---
dataset_info:
  features:
    - name: INSTRUCTION
      dtype: string
    - name: RESPONSE
      dtype: string
    - name: SOURCE
      dtype: string
    - name: METADATA
      struct:
        - name: answer_score
          dtype: int64
        - name: question_score
          dtype: int64
        - name: tags
          dtype: string
  splits:
    - name: train
      num_bytes: 6549838664
      num_examples: 6331083
  download_size: 3755782987
  dataset_size: 6549838664
license: cc-by-sa-4.0
language:
  - en
  - uk
  - ru
  - de
  - fr
  - it
  - es
pretty_name: Open-Assistant StackExchange Instruction
---

# Stackexchange Instructions for OpenAssistant

This dataset is taken from https://archive.org/details/stackexchange.

There's a single parquet file combining all stackexchange sites.
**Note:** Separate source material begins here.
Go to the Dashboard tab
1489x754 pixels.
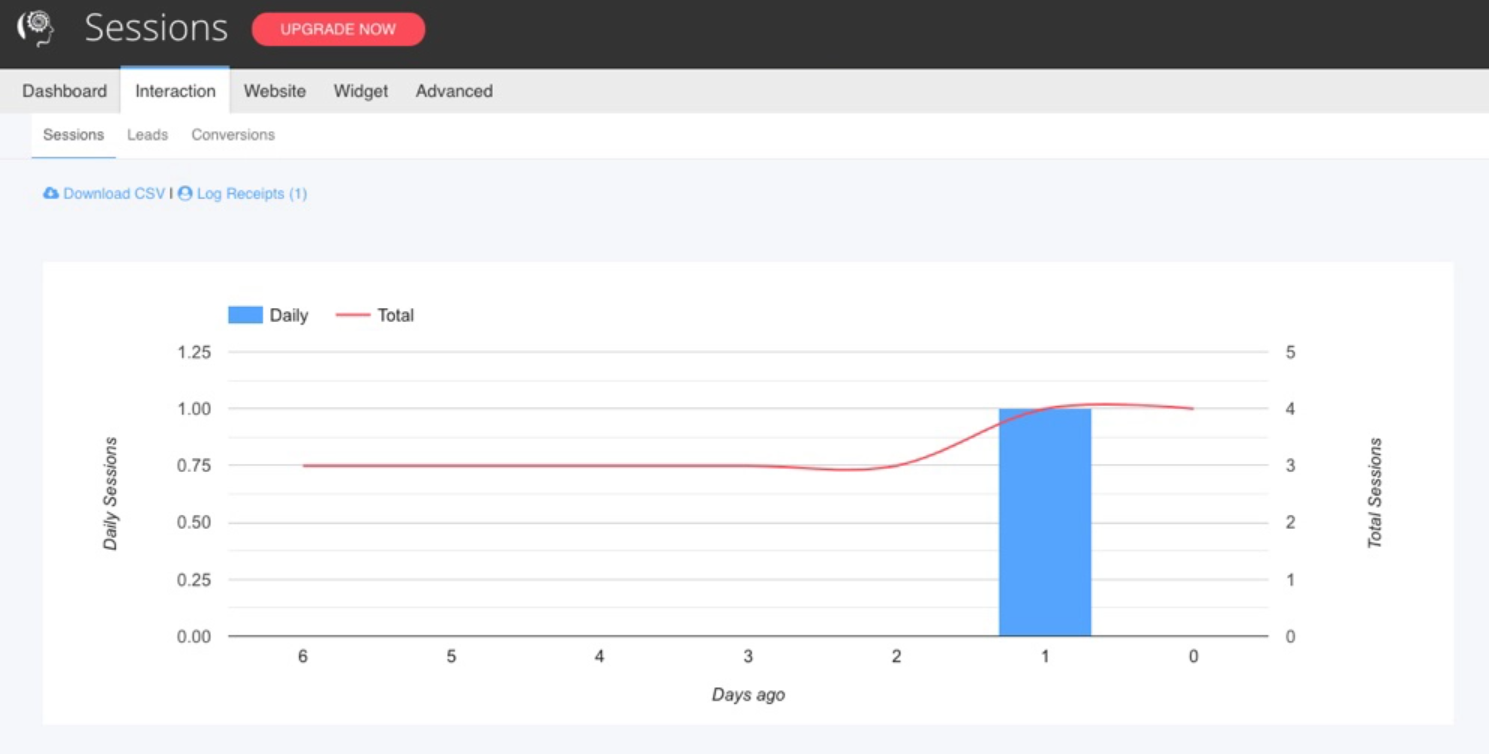(63, 91)
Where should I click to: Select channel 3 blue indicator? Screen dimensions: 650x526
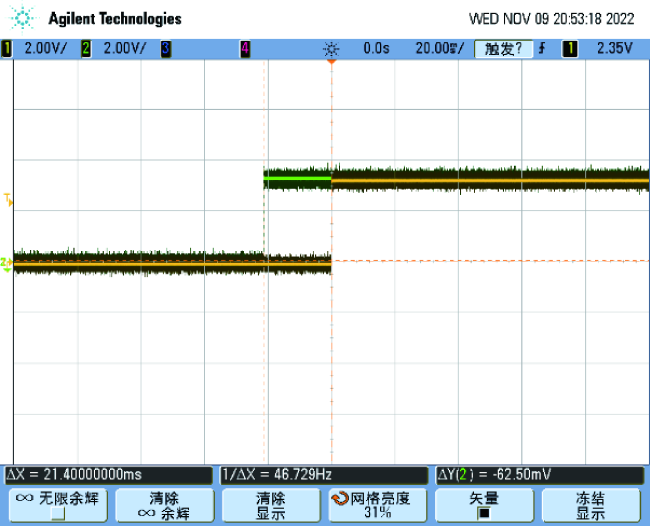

The threads
have been filtered as follows: only threads with an accepted answer, for which
both the question and response is less than 1000 characters have been chosen.
Other answers, or questions without accepted answers, or long entries have been
dropped.

Each row consists of

- INSTRUCTION
- RESPONSE
- SOURCE («stackexchange-ai«)
- METADATA (tags, question_score, answer_score).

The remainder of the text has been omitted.